The meltdowns at Three Mile Island and Fukushima both occurred in reactors that had already been shut down, with the heat that caused the meltdowns coming from leftover radioactive decay. The Chernobyl meltdown occurred in a reactor that was actively fissioning and at least ten times hotter than its maximum safe energy output. While the Fukushima reactor buildings were damaged by hydrogen explosions, the flammable hydrogen gas had already leaked out of the reactor vessels, away from the most radioactive parts of the reactor. When the Chernobyl reactor exploded, it originated from inside the core, launching the most radioactive material from the reactor into the surrounding environment. Like all nuclear reactors in the developed world, each reactor at Three Mile Island and Fukushima was built inside its own containment building, a heavy bunker of concrete and steel designed to contain as much radioactive material as possible in the event of a meltdown. Due to budget constraints, Chernobyl had no such specialized containment building. Today, only 8 of the 26 RBMK reactors ever built remain in use, all of which have been modified to fix the design flaws that killed Chernobyl. The RBMK design would never have been approved outside of the Soviet bloc and no reactor design in use in the developed world could fail this badly.
Takeaway
All three of these meltdowns have significantly contributed to public fear of nuclear energy. While it is true that nuclear fission and its by-products are dangerous to human life and should be treated with the utmost respect, the same could be said of numerous industrial processes that we take for granted. Uranium compounds are one of 840 entries in OSHA’s database of regulated occupational chemicals. This Wikipedia list of industrial disasters (hardly a comprehensive list obviously, but good for a sample size) lists 36 major accidents in the energy sector since 1957, and only four of them are nuclear accidents. (The three here are included) The worst disaster on this list in terms of loss-of-life is the 1975 Banqiao dam failure in Henan, China, causing over 250,000 deaths in total. On top of the Fukushima meltdown, it also lists two other disasters caused by the Tohoku earthquake and tsunami; a dam failure in Shukugawa and a natural gas tank fire in Chiba. This is not to say that these types of disasters are inherently greater cause for concern than a nuclear accident, there are aspects of nuclear disasters that are uniquely dangerous. But these are all risks that we choose to manage because of the benefits that come from having this infrastructure. And in all of these cases, the solution to mitigating disasters are the same; well-designed infrastructure and safety regulations that protect workers and surrounding populations while ensuring dangerous waste is either made safe or disposed of where it can no longer cause harm. Nuclear industry is no different and is in many ways much safer, as I covered last time.

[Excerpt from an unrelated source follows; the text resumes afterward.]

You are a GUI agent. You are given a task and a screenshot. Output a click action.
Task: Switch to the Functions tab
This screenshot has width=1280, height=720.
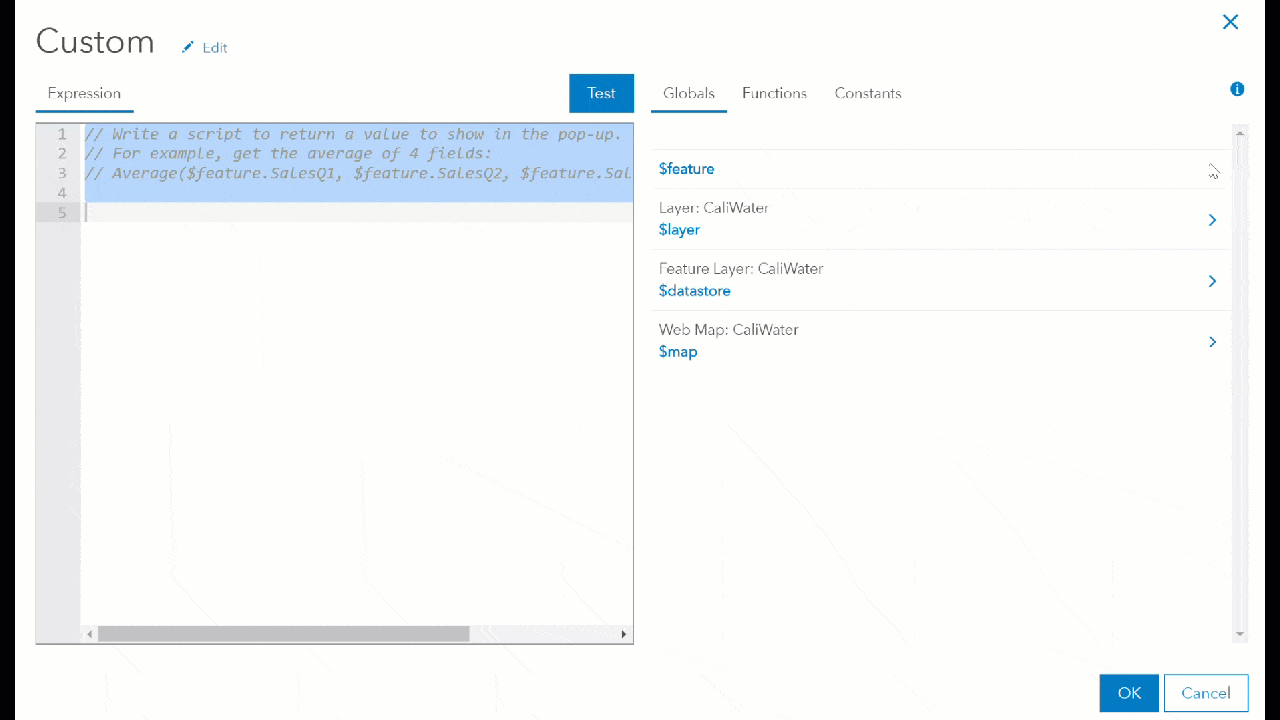(x=774, y=93)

There are inherent risks that must be carefully managed, just like with everything else.
For More Details
*For this reason, not all water-moderated reactors use regular water. Some reactors use heavy water, water who’s hydrogen is the less common Hydrogen-2 isotope (1 proton, 1 neutron). These reactors can use less enriched fuel, but are also expensive to run because heavy water is hard to produce. Only 0.02% of all water molecules are heavy water and producing enough heavy water for nuclear reactors requires filtering these molecules out of regular water in a long and energy intensive process.